As of this month, two of the three official famine thresholds have been breached in Gaza and conditions are deteriorating so quickly that the worst-case famine scenario is no longer hypothetical. Over 95% of Gaza lacks access to clean drinking water because fuel shortages and collapsing infrastructure has disabled desalination plants. At least 500 attacks on medical facilities have been documented since the war began, and only 4 of 22 UN-run clinics remain. More than 1,000 Palestinians have been killed since May 2025 by aerial strikes while trying to access food distribution sites.
The conflict is devastating from every angle, but women are paying a distinct and disproportionate price:
Sanitation facilities for menstruating people have collapsed. Without clean water, hygiene products, or functioning toilets, menstruation becomes a source of infection and shame; yet another reminder that even in crisis, women’s needs are last on the list.
Pregnant people in Gaza are being forced to give birth in tents, in bombed-out buildings, in the backs of trucks without clean water, electricity, anesthesia, or skilled providers. The destruction of Gaza’s reproductive health infrastructure, including the only Planned Parenthood affiliate in Gaza, has been so complete that UN experts are calling it genocidal under Article II(c) of the Genocide Convention.
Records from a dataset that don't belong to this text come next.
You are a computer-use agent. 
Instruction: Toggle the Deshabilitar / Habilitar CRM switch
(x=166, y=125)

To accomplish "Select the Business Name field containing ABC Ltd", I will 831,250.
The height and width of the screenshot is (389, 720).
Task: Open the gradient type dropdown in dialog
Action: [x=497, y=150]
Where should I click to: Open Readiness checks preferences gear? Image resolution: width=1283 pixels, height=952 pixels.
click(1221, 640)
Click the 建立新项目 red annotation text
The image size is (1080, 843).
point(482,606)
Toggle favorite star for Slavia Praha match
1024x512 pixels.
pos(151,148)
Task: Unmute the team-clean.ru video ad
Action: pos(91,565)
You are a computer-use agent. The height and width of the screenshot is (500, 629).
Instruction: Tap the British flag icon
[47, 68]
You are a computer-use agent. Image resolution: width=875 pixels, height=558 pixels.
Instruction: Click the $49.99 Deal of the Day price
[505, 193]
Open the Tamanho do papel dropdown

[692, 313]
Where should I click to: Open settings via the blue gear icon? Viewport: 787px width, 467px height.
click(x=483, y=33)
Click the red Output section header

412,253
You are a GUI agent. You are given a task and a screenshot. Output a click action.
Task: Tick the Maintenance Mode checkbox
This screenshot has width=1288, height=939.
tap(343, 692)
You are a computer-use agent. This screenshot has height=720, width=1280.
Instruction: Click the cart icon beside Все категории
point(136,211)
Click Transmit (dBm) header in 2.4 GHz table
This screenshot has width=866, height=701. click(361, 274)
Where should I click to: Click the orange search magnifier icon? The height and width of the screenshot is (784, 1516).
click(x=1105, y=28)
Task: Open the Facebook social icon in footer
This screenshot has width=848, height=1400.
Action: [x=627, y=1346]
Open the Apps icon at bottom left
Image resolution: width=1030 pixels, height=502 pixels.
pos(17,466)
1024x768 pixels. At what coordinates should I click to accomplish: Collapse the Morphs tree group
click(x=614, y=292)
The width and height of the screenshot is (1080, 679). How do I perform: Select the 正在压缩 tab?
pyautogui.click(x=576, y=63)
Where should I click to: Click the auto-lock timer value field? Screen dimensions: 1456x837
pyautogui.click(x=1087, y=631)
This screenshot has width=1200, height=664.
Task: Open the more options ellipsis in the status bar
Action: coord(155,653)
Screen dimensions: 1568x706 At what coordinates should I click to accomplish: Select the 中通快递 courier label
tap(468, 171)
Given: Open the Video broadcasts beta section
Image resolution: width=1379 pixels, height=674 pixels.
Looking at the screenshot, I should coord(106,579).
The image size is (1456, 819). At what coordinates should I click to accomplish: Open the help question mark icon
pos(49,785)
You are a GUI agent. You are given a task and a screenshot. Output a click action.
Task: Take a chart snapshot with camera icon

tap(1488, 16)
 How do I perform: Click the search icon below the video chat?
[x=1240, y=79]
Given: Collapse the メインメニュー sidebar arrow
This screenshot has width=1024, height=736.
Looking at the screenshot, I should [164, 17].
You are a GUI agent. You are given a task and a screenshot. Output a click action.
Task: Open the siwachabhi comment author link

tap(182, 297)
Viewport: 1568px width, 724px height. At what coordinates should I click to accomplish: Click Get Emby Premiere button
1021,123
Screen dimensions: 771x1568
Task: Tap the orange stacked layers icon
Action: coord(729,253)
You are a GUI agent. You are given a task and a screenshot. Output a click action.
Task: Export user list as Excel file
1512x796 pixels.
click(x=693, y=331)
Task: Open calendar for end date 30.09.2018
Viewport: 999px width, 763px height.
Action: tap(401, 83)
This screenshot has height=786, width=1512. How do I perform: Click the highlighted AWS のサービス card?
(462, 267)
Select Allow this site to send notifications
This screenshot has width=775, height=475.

Birth control is not available and neither is abortion while sexual violence escalates at the hands of the Israeli forces. Women are being forced to carry pregnancies that result from rape with no medical or legal support.
The UN Human Rights Council described gender-based violence in Gaza as being carried out with strategic intent and constitutes part of a broader genocidal campaign. I cannot stress enough that this is not some version of unfortunate collateral damage. This is genocide by design and American public opinion is now reflecting this.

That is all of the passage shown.